O novo ciclo fiscal dos estados exige cautela

O novo ciclo fiscal dos estados exige cautela

 

Em artigo especial, Carin Deda, Célia Carvalho, João Marques e Robertos Matos defendem que, para continuar exercendo o papel de motor do crescimento econômico,

 

Por Carin Deda[1], Célia Carvalho[2], João Marques[3] e Roberto Matos[4]

 

A evolução recente das finanças estaduais pode ser compreendida em dois momentos distintos. O primeiro, entre 2020 e 2021, foi marcado por fatores extraordinários que ampliaram temporariamente o espaço fiscal dos estados. O segundo, iniciado em 2022 e consolidado em 2025, caracteriza-se pela reversão gradual desses fatores, resultando em mudança da trajetória fiscal dos estados.

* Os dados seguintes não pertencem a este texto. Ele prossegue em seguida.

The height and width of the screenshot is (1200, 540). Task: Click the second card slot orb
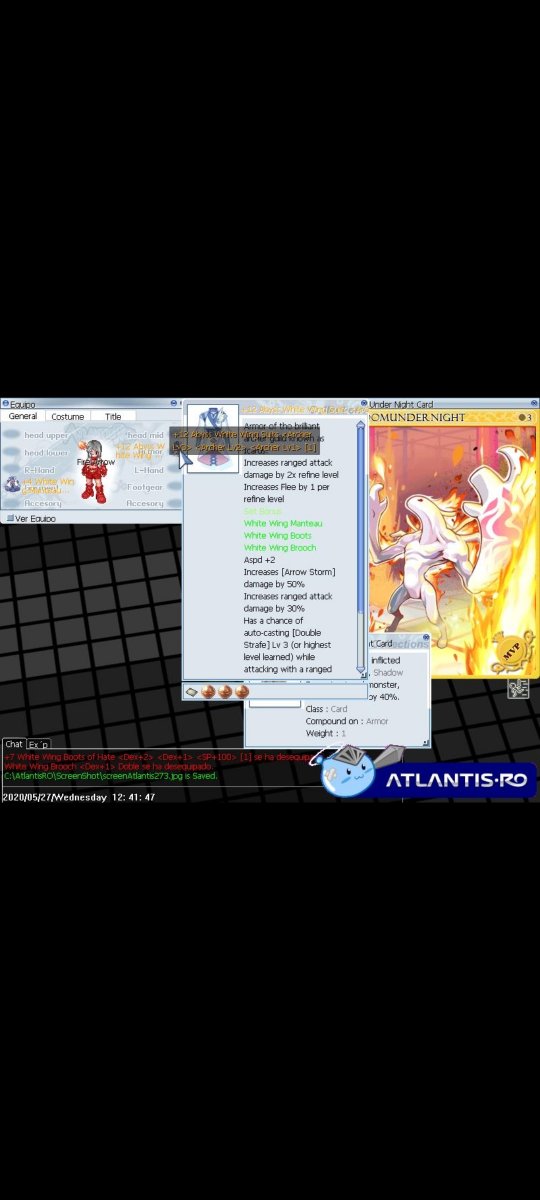(x=226, y=691)
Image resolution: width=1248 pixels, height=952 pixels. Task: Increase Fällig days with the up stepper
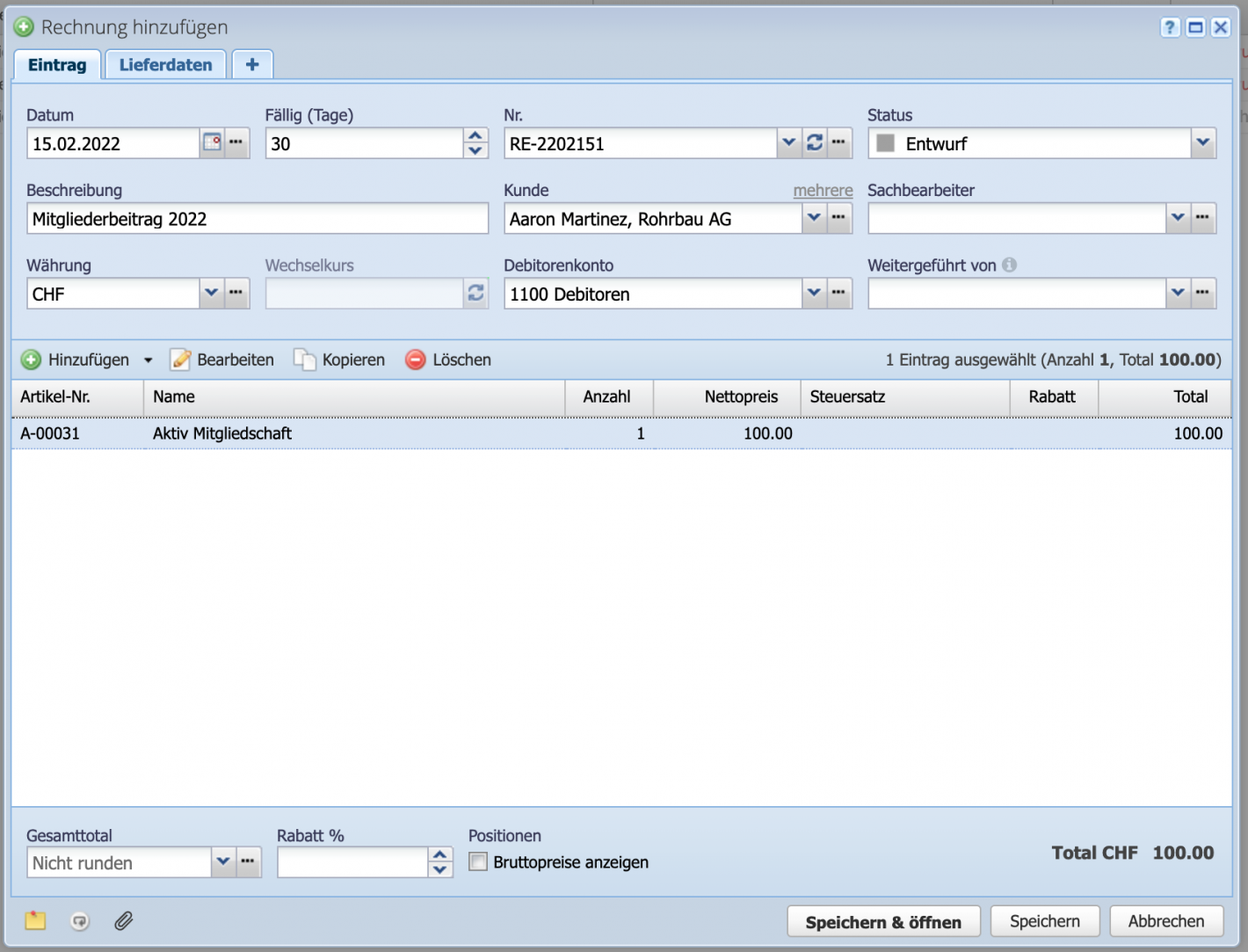pos(474,136)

Entre 2020 e 2021, as finanças estaduais foram favorecidas pela combinação de transferências extraordinárias da União e suspensão do serviço da dívida previstas na LC nº 173/2020, recuperação da atividade econômica após os efeitos da pandemia de covid-19 e inflação elevada, que impulsionou a arrecadação do ICMS, ao mesmo tempo em que as restrições impostas pela mesma lei à criação de despesas obrigatórias, concessão de reajustes e contratações contiveram o crescimento das despesas correntes. Esse conjunto de fatores ampliou a poupança corrente, os superávits primários e a geração de caixa dos estados.